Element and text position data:

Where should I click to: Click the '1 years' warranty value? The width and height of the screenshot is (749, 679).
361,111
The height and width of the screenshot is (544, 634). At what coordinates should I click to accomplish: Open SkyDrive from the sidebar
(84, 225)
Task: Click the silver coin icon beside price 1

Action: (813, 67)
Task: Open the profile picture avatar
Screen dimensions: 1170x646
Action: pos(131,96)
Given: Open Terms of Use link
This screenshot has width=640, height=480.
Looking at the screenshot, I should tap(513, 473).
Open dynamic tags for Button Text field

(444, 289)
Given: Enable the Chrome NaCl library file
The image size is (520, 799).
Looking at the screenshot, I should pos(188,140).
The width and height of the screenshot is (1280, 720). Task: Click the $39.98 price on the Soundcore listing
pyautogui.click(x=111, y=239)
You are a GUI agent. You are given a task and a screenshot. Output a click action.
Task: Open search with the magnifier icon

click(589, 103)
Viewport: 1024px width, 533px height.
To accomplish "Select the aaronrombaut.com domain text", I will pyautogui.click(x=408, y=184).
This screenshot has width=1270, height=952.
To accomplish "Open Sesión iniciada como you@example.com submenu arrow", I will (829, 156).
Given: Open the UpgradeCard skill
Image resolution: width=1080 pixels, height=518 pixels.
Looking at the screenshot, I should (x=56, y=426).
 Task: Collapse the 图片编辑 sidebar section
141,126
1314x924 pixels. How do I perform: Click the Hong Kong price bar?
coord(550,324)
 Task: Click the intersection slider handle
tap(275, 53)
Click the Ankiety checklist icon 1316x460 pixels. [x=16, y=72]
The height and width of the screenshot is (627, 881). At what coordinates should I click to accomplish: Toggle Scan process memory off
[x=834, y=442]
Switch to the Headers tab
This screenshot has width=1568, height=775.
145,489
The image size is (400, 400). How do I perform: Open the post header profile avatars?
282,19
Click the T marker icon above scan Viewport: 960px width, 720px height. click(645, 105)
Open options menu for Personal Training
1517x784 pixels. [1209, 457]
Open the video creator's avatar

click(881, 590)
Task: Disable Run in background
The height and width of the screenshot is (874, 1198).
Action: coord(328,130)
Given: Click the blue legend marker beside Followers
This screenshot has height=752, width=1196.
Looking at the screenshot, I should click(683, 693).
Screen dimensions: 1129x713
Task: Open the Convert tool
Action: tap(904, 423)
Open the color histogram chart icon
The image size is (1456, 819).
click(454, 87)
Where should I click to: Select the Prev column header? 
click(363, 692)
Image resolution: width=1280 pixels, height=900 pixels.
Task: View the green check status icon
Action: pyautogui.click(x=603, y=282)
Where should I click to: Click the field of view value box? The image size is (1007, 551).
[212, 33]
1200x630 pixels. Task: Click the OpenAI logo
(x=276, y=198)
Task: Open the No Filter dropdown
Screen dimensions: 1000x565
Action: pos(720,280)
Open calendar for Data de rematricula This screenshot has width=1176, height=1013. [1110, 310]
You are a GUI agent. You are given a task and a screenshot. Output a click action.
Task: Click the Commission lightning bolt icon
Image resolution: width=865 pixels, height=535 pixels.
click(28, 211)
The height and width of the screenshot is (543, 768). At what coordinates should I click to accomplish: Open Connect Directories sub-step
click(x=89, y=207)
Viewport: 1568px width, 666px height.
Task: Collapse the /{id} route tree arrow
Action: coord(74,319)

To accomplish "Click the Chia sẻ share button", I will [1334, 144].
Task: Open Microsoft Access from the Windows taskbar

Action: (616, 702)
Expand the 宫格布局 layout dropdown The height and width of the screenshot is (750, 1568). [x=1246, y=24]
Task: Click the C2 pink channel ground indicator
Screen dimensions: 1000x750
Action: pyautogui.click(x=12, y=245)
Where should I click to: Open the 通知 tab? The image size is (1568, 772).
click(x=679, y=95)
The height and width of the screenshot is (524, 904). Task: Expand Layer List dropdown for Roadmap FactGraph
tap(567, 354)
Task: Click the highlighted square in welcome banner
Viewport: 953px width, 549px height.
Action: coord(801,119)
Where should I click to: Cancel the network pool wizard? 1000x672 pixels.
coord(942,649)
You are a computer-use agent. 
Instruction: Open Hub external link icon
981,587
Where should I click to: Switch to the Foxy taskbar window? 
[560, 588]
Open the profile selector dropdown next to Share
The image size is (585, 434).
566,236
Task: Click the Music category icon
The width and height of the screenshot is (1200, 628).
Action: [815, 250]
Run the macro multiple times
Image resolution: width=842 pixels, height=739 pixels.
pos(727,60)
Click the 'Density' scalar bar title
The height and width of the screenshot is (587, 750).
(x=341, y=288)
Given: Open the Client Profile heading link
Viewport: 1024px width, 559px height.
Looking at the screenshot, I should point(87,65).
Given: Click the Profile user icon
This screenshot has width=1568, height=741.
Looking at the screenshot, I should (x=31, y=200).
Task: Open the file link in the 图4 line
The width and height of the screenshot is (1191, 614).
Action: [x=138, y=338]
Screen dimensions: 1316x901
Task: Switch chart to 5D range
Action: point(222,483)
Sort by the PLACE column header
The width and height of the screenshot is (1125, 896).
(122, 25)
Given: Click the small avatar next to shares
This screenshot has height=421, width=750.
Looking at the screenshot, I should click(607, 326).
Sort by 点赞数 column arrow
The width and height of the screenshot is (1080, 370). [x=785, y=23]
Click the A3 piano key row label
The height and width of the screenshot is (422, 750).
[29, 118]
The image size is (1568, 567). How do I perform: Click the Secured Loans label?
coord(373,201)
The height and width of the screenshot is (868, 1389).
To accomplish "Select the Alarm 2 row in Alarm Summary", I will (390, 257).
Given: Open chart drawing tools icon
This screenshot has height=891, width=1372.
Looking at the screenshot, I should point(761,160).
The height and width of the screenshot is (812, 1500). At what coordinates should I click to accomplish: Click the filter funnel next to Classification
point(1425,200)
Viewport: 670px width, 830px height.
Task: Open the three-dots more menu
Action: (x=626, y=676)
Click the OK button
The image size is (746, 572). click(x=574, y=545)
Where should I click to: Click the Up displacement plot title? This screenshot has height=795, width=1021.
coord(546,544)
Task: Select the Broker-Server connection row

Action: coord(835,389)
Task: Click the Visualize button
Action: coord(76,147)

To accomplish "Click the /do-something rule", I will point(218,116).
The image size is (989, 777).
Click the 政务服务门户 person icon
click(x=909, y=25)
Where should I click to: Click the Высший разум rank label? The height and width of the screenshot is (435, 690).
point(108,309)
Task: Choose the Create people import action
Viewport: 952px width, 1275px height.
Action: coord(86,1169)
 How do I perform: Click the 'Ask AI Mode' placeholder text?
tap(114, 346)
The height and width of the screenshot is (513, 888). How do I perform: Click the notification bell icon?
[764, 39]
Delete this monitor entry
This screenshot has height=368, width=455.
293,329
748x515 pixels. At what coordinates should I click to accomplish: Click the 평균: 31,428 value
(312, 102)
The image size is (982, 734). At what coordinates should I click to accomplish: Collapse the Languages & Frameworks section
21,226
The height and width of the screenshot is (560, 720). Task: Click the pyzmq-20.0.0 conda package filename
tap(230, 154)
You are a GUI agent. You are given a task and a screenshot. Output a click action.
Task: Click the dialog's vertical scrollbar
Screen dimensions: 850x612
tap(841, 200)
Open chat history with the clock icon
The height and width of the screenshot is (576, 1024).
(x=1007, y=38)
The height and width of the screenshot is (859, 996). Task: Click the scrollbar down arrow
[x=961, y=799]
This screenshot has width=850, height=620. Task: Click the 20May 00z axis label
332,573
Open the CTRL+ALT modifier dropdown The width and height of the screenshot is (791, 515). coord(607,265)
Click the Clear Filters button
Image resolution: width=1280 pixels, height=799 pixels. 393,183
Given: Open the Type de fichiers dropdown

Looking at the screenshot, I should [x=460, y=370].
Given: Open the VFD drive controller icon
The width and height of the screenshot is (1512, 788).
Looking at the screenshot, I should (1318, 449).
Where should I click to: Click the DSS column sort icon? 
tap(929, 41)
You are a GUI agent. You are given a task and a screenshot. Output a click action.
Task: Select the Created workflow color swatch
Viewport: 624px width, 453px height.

> [AIM]
Put the items from the beginning of the records through the line containing "will pyautogui.click(x=408, y=184)." into a JSON list of strings, one string per line, omitting blank lines.

> [ANSWER BELOW]
[
  "Where should I click to: Click the '1 years' warranty value? The width and height of the screenshot is (749, 679).",
  "361,111",
  "The height and width of the screenshot is (544, 634). At what coordinates should I click to accomplish: Open SkyDrive from the sidebar",
  "(84, 225)",
  "Task: Click the silver coin icon beside price 1",
  "Action: (813, 67)",
  "Task: Open the profile picture avatar",
  "Screen dimensions: 1170x646",
  "Action: pos(131,96)",
  "Given: Open Terms of Use link",
  "This screenshot has width=640, height=480.",
  "Looking at the screenshot, I should tap(513, 473).",
  "Open dynamic tags for Button Text field",
  "(444, 289)",
  "Given: Enable the Chrome NaCl library file",
  "The image size is (520, 799).",
  "Looking at the screenshot, I should pos(188,140).",
  "The width and height of the screenshot is (1280, 720). Task: Click the $39.98 price on the Soundcore listing",
  "pyautogui.click(x=111, y=239)",
  "You are a GUI agent. You are given a task and a screenshot. Output a click action.",
  "Task: Open search with the magnifier icon",
  "click(589, 103)",
  "Viewport: 1024px width, 533px height.",
  "To accomplish \"Select the aaronrombaut.com domain text\", I will pyautogui.click(x=408, y=184)."
]